The graphs in figure 3 are all individual graphs. There is a positive correlation observed between pressure and temperature. In conclusion, all elements react with temperature to produce vapor pressure, which can be seen by looking at both fig.2. and fig.3. However they all vaporize at different temperatures.
ln Ag Ga Cu Sn Au
Temperature (K) 2678 2614 2600 2593 2605 2614
P (Bar) 3.20 2.40 1.60 0.30 0.30 0.10
ΔT_w (K) 18.0 16.0 23.0 15.0 18.0 20.5
Figure 4 presents all data assessed at temperatures around 2600K. The observation made here corresponds to the graphs above. ln has the greatest vapor pressure, at around 2600K, whereas Au has the lowest. The other elements are then displayed in order from greatest volume to the lowest volume of vapor pressure.
Mean: ln Ag Ga Cu Sn Au
Temperature (K) 2354.5 2437.0 2391.9 2709.6 2638.1 2754.8
P (Bar) 1.7166 1.3260 0.70593 0.61227 0.40714 0.24375
ΔT_w (K) 14.889 11.880 16.357 20.091 19.143 21.250
Figure 5 demonstrates the averages of the entire research. Once more, the same outcome is displayed. ln has the greatest volume and Au has the lowest volume of vapor pressure. It is also displayed that Au has the greatest ΔT_w (K).
Analysis and evaluation
The vapour pressure is defined as the volume of gas particles when vaporization occurs between the solid to the liquid state of matter, when the system is at dynamic equilibrium. Consequently, the greater the volume of gas particles at equilibrium, the greater the vapour pressure of the metal.
This is due to the intermolecular forces and bonding in the metallic structure and between metals. Particular metals, like Au as shown in figure 5, contain strong intermolecular forces, and so more energy, in the form of heat, is required to disrupt the bonds and make the metal vaporize.
London Dispersion interaction, also called Van der Waals forces, is weaker than the ion pair interaction. To make this clearer, the molecule with no ion pair or dipole-dipole interactions and only London dispersion forces, will have a greater volume of vapor pressure as less heat energy is required to break the bonds (N, 2016).

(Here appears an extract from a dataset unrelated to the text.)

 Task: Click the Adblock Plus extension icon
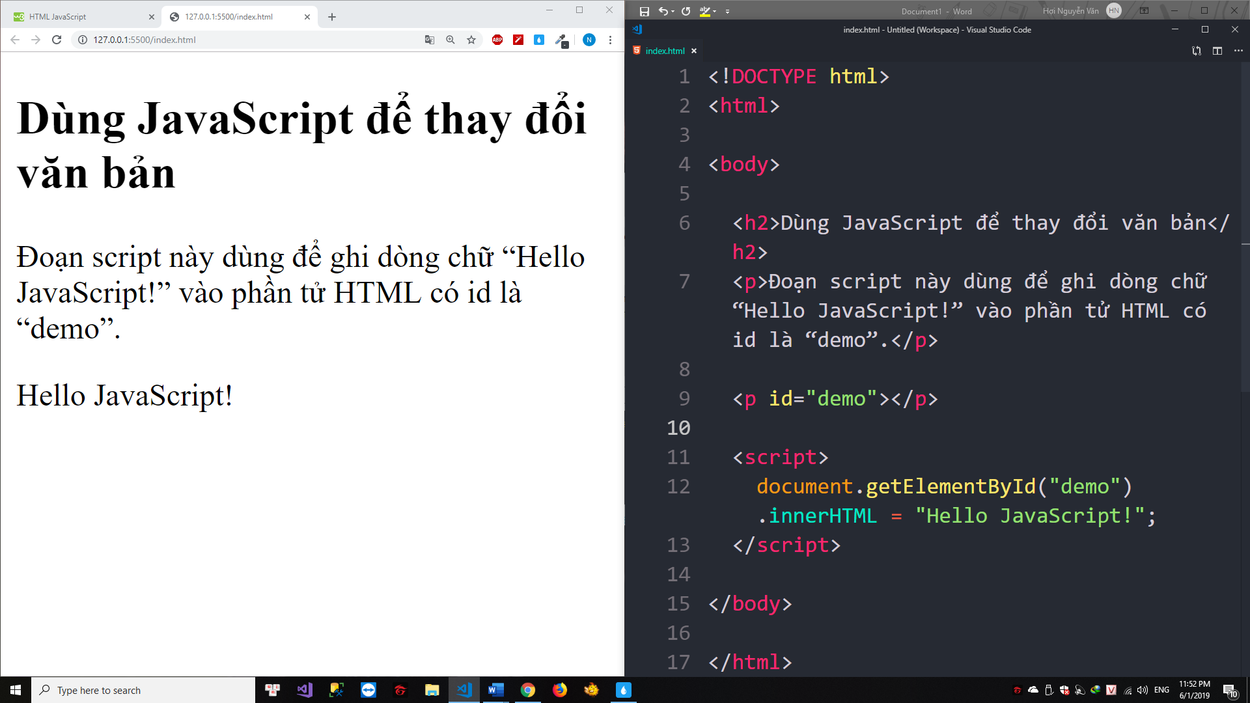[x=497, y=40]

The most known intermolecular forces ordered by strength are:
London Dispersion (Van der Waals), Dipole-Dipole interactions, Hydrogen (H)-bonding, Ion-Dipole interactions, Ion Pair forces (N, 2016).
Not all these intermolecular forces are present in the metals. For example, Hydrogen bonding is not present as the hydrogen atom is not present in the molecules used in this experiment. They are only present in molecules that bond to Fluorine (F), Nitrogen (N) and Oxygen (O), elements which were not used in this particular research.
Conclusion
In summary, we can draw the conclusion that if an atom has stronger intermolecular bonding and/or forces, the overall vapour pressure will be lower. Due to that stronger bonding requires more heat to break and so has a higher boiling point. Therefore, the substance will not vaporize as easily. This implies that the intermolecular bonding indeed affects the vaporization process, and the corresponding volume of vapour pressure. The data obtained is in good agreement to the referenced data.
This correlation will be of great value in further research, as scientists are now able to work with certain/more accurate values for vapour pressure of metals. Furthermore, it is relevant as scientist can now know what temperature a metal can withstand before vaporizing, which can be useful for industrial work.
Moreover, there is a significant correlation, between temperature above 2600K and pressure, between the results and Nesmeyanov’s research (Nesmeyanov, 1964). This implies that the correction made did not significantly affect the results. Indicating that this method is highly efficient in calculating vapour pressure of metals at high temperature.